**What is needed**
Extract the following entries verbatim, starting with the line that contains "You are a computer-use" and ending after the line that contains "Click the black".

**Record extracts**
◇ ◇ ◇

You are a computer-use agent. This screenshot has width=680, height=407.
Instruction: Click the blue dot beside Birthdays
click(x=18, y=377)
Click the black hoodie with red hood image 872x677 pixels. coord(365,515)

◇ ◇ ◇

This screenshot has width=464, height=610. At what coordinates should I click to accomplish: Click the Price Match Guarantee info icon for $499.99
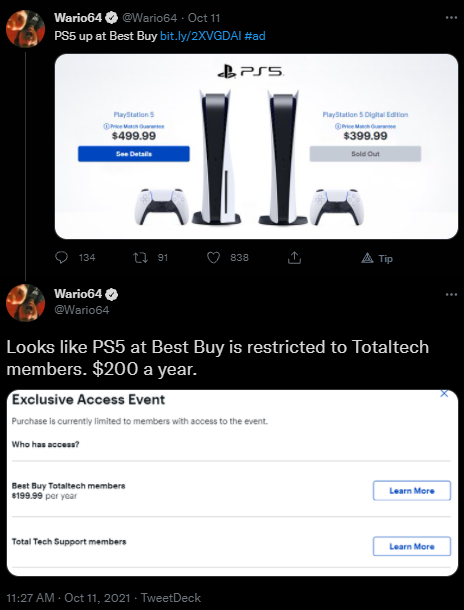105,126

◇ ◇ ◇

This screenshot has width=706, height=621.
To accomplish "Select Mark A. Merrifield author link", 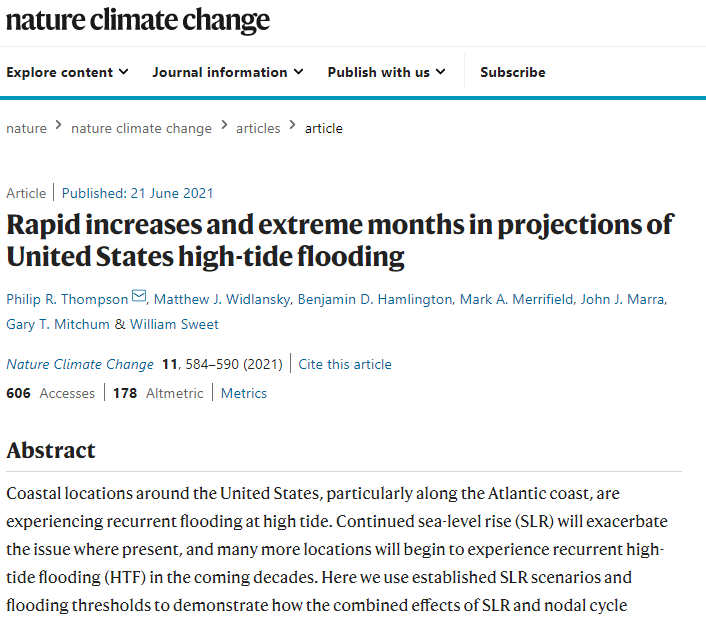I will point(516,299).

◇ ◇ ◇

**Solution below**
You are a computer-use agent. This screenshot has width=680, height=407.
Instruction: Click the blue dot beside Birthdays
click(x=18, y=377)
Click the black hoodie with red hood image 872x677 pixels. coord(365,515)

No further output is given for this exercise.